The burying-beetles were of that class of creatures which exploited the bodies of the fallen. Working from below, they excavated the earth. When there was a hollow space below they turned on their backs and thrust up with their legs, jerking at the body until it sank into the space they had made ready. The process would be repeated until at last all their dead treasures had settled down below the level of the surrounding ground. The loosened dirt then fell in at the sides, completing the inhumation. Then, in the underground darkness, it was the custom for the beetles to feast magnificently, gorging themselves upon the food they had hidden from other scavengers—and of course rearing their young also upon its substance.

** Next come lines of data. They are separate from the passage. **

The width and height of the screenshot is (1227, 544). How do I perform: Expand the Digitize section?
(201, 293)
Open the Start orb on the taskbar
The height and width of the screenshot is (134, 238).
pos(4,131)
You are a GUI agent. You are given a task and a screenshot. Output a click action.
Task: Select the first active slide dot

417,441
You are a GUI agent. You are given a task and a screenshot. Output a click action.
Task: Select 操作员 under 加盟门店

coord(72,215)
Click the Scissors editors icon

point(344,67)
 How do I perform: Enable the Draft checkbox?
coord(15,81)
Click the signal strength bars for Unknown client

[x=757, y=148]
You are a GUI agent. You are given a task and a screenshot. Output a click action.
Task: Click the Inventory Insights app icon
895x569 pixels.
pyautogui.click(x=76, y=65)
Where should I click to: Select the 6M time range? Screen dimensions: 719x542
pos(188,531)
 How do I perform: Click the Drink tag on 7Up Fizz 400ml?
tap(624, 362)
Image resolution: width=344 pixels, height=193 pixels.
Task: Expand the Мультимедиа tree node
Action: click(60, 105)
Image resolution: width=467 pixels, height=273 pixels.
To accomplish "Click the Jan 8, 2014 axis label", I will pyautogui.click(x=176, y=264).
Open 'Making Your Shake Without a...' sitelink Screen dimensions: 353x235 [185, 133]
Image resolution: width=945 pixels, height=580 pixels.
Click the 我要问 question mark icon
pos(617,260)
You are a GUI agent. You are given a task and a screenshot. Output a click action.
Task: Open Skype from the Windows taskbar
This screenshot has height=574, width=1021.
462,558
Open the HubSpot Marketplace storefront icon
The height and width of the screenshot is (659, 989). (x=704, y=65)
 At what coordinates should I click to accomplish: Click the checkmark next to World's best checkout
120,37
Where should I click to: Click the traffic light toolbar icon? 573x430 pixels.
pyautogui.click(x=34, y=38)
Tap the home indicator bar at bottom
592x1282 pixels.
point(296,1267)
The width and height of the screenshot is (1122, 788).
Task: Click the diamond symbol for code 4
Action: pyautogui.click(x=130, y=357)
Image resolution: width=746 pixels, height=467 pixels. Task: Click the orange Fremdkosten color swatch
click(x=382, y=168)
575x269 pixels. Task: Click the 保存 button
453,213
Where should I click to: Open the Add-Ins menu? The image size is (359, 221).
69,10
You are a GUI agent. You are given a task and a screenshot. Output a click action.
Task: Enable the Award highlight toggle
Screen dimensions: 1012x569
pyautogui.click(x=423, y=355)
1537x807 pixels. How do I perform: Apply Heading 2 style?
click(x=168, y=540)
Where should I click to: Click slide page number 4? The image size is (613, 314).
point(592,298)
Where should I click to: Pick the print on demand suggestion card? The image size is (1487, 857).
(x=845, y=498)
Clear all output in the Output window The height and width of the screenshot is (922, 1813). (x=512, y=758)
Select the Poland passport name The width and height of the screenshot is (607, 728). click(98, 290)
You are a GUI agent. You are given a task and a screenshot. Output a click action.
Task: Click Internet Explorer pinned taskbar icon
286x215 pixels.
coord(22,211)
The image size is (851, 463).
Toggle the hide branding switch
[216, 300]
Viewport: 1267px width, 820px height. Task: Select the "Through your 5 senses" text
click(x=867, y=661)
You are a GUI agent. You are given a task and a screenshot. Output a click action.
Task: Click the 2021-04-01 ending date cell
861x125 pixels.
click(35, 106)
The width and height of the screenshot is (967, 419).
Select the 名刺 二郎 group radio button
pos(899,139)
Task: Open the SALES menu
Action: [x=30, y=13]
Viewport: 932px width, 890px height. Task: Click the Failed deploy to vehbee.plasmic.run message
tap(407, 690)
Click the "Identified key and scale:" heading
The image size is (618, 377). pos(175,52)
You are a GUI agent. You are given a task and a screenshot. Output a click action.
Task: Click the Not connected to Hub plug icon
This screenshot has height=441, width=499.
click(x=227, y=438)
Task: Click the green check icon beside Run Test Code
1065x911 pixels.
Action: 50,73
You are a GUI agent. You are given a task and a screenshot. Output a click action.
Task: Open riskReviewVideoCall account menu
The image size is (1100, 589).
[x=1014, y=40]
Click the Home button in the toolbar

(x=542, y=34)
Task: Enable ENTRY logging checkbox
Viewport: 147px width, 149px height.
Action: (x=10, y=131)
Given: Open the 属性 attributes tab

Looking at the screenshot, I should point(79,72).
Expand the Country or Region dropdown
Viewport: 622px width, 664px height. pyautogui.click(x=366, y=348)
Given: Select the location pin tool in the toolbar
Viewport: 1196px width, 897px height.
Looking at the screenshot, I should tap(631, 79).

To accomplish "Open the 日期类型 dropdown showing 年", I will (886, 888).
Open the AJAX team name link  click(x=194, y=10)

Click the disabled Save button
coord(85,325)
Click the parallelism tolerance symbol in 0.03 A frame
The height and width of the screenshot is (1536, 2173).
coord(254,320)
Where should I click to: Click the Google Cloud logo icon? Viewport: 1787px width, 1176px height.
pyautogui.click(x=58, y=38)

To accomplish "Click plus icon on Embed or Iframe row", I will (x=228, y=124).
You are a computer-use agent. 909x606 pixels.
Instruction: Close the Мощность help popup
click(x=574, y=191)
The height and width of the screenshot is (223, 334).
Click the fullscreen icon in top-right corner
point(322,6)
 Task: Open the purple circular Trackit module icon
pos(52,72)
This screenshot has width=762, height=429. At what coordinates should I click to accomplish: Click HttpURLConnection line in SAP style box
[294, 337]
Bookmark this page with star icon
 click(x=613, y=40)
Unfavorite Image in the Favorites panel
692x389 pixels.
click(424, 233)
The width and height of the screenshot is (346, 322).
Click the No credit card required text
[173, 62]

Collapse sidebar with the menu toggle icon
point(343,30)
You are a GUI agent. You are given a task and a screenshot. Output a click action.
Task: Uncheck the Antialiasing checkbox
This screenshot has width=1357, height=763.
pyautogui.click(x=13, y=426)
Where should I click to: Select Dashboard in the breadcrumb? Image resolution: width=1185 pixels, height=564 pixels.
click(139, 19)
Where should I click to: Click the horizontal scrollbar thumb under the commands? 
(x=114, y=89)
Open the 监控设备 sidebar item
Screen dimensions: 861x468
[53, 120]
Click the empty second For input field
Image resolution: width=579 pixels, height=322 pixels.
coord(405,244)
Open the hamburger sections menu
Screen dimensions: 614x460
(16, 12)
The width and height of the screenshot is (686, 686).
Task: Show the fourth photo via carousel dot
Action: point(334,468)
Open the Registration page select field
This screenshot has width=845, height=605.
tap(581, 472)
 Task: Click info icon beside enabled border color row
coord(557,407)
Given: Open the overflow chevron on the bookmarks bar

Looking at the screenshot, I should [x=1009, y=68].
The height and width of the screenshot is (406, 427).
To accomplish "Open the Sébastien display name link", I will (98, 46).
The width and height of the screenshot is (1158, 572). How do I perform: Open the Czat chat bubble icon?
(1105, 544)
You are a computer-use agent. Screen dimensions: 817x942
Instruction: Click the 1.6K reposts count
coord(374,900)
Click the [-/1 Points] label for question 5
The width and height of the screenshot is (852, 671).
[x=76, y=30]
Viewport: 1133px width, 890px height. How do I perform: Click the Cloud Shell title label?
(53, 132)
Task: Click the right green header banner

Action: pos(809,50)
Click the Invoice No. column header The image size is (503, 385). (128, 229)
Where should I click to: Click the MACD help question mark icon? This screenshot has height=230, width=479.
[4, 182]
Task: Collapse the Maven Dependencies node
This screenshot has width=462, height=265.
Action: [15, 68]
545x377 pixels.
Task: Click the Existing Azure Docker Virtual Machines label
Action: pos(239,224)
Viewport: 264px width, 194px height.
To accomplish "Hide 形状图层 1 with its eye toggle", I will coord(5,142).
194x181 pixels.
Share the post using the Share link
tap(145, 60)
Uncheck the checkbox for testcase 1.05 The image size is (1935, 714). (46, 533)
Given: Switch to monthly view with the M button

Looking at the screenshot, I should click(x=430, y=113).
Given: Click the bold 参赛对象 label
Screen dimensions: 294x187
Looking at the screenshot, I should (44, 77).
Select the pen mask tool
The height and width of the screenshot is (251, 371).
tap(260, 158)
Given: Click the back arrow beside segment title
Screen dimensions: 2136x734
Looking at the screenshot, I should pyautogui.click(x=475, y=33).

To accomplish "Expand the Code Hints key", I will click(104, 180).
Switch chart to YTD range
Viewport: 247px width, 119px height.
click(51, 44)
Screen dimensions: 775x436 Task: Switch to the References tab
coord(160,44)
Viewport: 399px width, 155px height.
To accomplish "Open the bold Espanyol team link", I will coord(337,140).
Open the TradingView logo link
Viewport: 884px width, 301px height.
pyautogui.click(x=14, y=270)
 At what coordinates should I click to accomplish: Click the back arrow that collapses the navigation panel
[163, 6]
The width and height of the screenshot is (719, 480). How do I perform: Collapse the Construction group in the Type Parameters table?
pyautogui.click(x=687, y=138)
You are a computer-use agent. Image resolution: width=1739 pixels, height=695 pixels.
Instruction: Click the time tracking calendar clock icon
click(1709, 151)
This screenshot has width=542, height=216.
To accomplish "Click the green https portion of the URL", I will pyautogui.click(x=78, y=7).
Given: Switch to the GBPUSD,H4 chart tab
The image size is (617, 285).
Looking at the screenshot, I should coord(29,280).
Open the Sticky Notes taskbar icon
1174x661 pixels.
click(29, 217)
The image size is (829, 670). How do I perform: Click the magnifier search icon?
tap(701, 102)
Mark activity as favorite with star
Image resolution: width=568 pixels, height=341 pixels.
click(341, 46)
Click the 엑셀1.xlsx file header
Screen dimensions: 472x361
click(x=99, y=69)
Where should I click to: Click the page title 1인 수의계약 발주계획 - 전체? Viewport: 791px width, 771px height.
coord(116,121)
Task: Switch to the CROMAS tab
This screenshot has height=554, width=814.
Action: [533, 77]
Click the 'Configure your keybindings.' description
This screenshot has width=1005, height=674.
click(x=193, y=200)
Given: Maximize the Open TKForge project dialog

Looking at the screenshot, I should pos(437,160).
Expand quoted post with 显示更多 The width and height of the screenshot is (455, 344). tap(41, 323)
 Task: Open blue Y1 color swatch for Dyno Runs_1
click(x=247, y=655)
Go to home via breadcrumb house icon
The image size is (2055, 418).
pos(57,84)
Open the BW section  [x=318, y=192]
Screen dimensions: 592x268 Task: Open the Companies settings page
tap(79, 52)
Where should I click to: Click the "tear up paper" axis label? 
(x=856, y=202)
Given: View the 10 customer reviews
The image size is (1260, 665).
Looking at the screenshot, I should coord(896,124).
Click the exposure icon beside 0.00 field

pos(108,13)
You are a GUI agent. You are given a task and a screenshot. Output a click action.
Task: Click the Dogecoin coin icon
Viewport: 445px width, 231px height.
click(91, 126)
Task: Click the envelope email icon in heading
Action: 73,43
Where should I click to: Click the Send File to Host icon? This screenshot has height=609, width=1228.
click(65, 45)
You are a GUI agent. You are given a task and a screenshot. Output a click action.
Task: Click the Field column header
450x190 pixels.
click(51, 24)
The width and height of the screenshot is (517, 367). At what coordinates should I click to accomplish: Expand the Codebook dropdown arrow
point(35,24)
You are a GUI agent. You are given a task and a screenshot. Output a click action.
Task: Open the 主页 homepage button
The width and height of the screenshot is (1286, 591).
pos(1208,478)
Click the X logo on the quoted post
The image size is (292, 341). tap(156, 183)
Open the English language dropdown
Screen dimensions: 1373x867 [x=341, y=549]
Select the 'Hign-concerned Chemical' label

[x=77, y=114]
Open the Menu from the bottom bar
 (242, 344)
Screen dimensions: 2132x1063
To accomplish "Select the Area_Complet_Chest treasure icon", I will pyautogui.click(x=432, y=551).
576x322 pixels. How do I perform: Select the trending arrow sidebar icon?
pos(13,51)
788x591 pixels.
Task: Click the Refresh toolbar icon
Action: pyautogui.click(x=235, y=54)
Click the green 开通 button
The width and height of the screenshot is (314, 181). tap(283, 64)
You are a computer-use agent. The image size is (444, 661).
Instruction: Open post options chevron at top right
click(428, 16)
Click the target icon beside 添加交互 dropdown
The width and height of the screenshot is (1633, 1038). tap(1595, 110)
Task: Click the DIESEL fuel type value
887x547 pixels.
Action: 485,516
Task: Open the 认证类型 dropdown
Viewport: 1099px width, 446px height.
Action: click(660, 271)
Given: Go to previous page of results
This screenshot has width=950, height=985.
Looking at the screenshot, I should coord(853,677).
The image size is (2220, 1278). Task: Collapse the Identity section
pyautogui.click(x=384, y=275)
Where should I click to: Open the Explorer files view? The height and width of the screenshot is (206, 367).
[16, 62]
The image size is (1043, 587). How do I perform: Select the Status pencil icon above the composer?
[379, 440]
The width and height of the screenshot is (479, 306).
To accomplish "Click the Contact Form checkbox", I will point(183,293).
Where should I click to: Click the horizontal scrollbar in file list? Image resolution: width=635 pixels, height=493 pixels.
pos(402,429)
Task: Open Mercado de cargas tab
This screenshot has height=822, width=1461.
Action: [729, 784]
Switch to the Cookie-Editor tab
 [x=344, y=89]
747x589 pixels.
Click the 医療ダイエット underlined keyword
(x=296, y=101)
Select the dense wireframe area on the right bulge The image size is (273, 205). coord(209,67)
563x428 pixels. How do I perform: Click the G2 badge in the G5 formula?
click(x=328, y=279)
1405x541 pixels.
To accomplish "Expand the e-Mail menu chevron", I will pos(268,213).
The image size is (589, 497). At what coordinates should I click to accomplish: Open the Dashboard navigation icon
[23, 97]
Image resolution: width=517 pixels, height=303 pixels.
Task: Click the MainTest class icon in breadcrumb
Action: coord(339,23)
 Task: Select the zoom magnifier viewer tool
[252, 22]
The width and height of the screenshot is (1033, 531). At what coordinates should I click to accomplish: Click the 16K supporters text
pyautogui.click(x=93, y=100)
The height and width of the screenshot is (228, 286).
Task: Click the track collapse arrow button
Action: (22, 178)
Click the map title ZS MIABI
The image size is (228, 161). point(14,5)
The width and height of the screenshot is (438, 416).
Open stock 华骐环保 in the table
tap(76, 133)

Ants and flies were rivals of these beetles and not infrequently the sexton-beetles came upon carrion after ants had taken their toll, and when it already swarmed with maggots. But in this case Saya was not dead. The fact that she still lived, though unconscious, was the factor that had given the sexton-beetles this splendid opportunity.

She breathed gently and irregularly, her face drawn with the sorrow of the night before, while the desperately hurrying beetles swarmed about beneath her body, channelling away the soil so she would sink lower and lower into it. She descended slowly, a half-inch by a half-inch. The bright-red tufts of thread appeared again and a beetle made its way to the open air. It moved hastily about, inspecting the progress of the work.